The Best (and Worst) Best Dad Jokes of All Time 👋

Looking for the best dad jokes of all time? You’ve found the ultimate collection of the funniest, most legendary dad jokes that have stood the test of time! From timeless one-liners to groan-worthy punchlines, these jokes are sure to get the best reactions every time. Perfect for any occasion, these best dad jokes of all time will make you the life of the party, whether you’re sharing them with friends, family, or co-workers. Explore our top-rated dad jokes and discover why they’ve remained favorites for so long!

Why didn't NASA name apollo rockets with letters? Because if Apollo F crashed with all it's crew, they would have to make an Apollo G.

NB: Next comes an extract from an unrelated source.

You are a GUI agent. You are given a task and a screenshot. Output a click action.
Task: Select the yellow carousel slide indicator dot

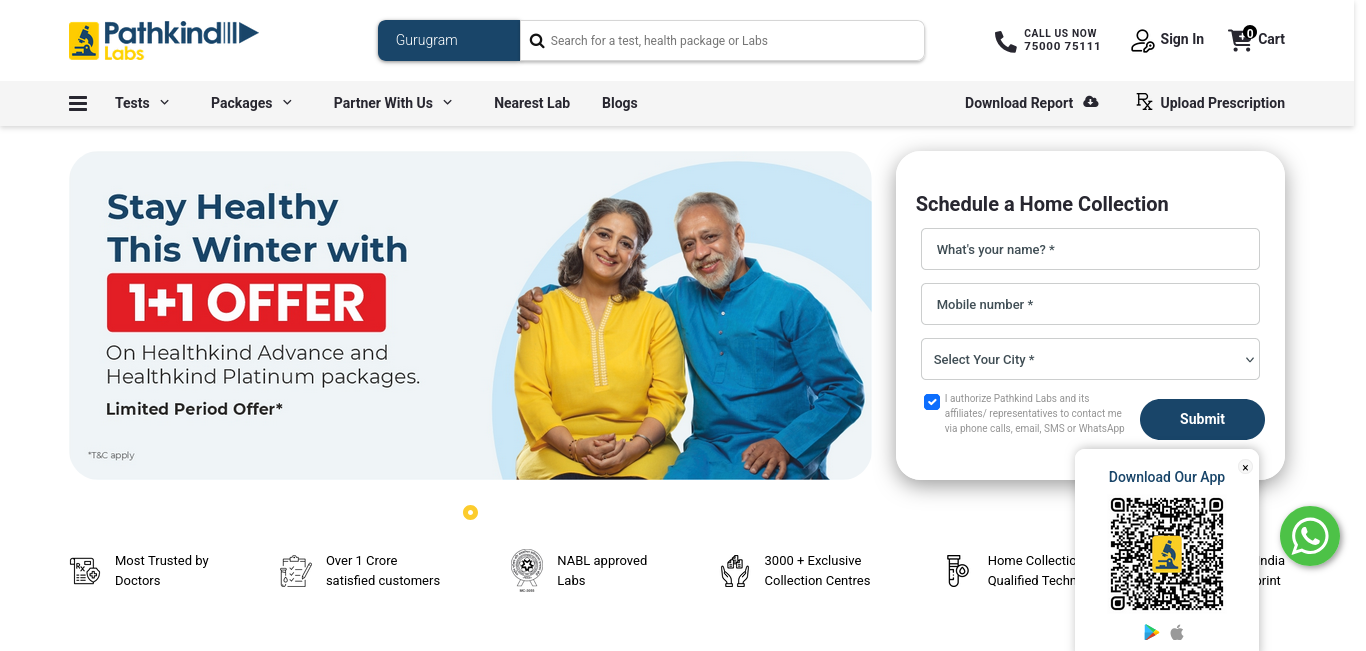(470, 512)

I was in a job interview the other day and they asked if I could perform under pressure. I said no, but I could perform Bohemian Rhapsody.

What language do people speak in the middle of the earth? Core-ean

Where do you learn all about ice cream? Sundae school.

I hate Velcro. It's a rip off.

Why did the scarecrow win an award? He was outstanding in his field.

What’s Forrest Gump’s password? 1forrest1.

Why do melons have weddings? Because they cantaloupe.

Why did Waldo go to therapy? To find himself.

When does a joke turn into a dad joke? When it becomes apparent.

I finally watched that documentary on clocks. It was about time.

What do you call a bear with no teeth? A gummy bear.

I used to be able to play piano by ear, but now I have to use my hands.

In the beef army there was a soldier who always snuck up on the enemy from the left or right. He was a flank steak.

What do you call a man with a rubber toe? Roberto.